╭──
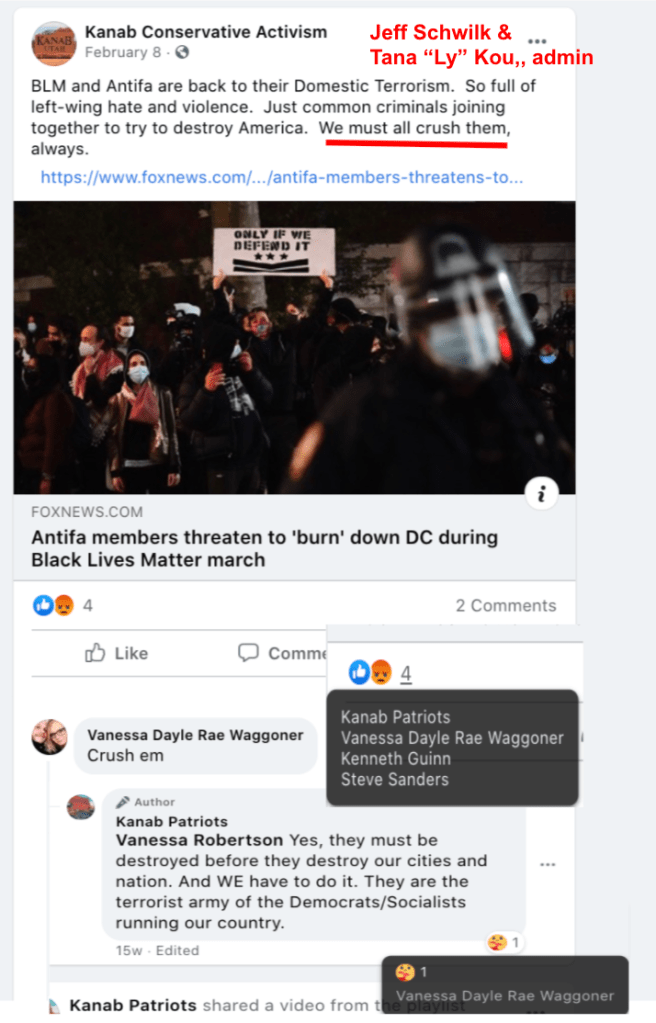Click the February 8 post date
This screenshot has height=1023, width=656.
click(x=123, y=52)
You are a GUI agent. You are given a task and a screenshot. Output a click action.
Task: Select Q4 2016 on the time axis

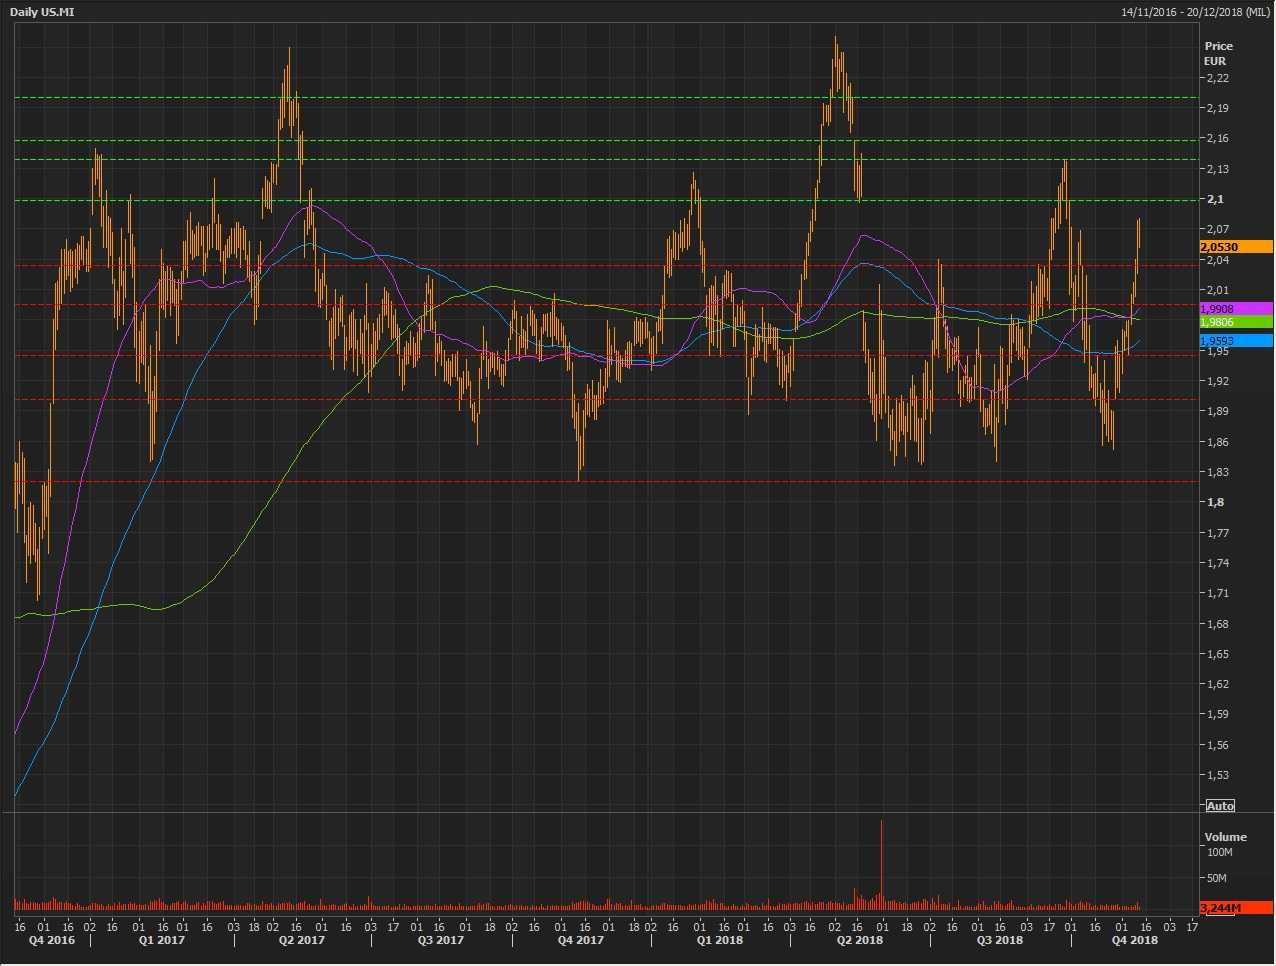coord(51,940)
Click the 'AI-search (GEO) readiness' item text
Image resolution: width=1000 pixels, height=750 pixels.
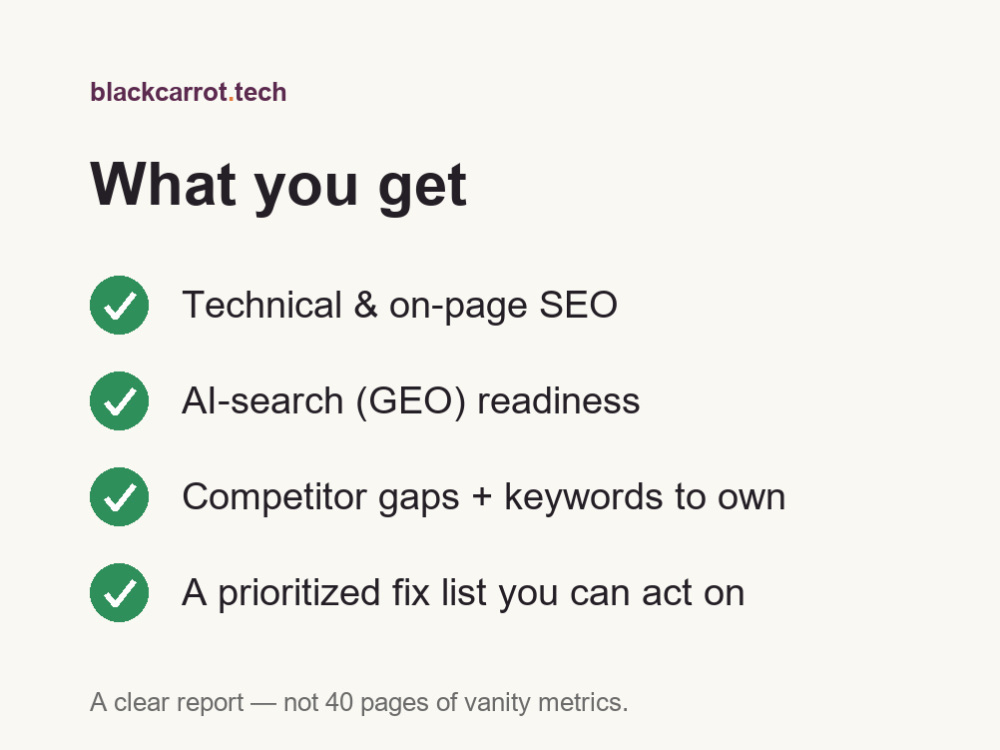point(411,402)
╰──
╭──
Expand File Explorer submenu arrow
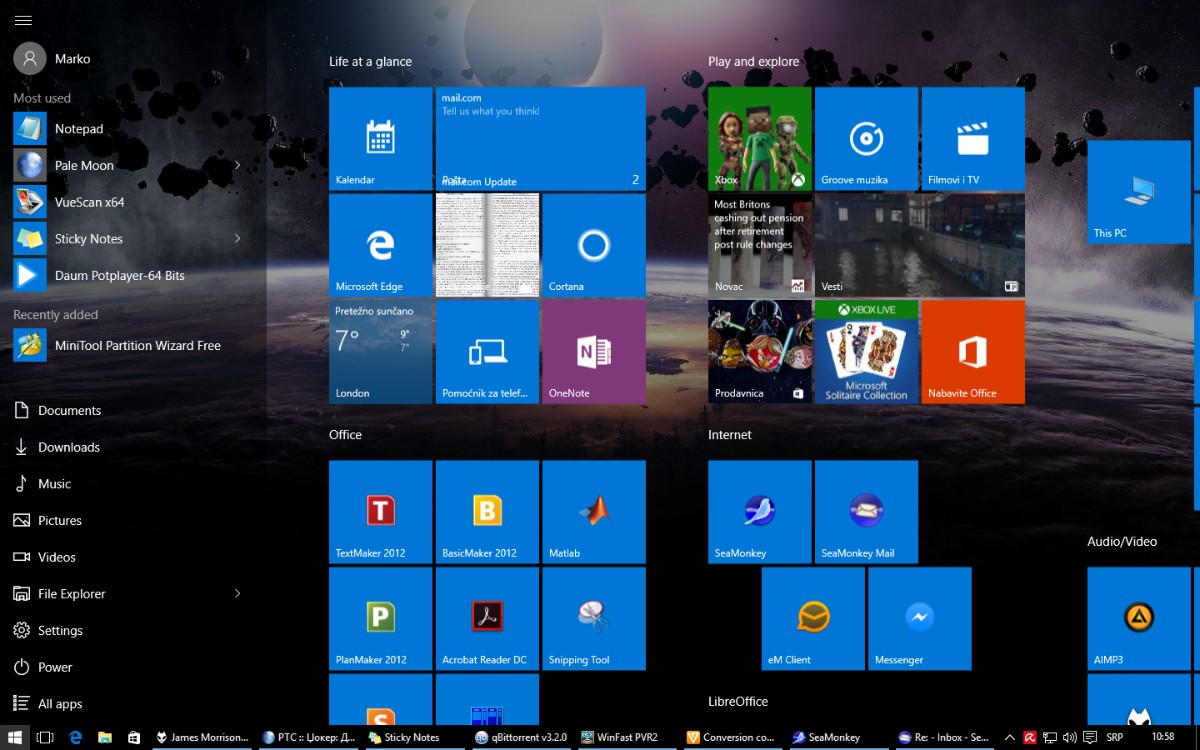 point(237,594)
╰──
> WHAT IS REQUIRED
Start with the line with "You are a GUI" in the listing above and stop after the line with "Click the 'AI-search". Write out exactly the lines in that stretch and no others, without pictures.

> FINISHED TASK
You are a GUI agent. You are given a task and a screenshot. Output a click action.
Task: Select Q4 2016 on the time axis

coord(51,940)
Click the 'AI-search (GEO) readiness' item text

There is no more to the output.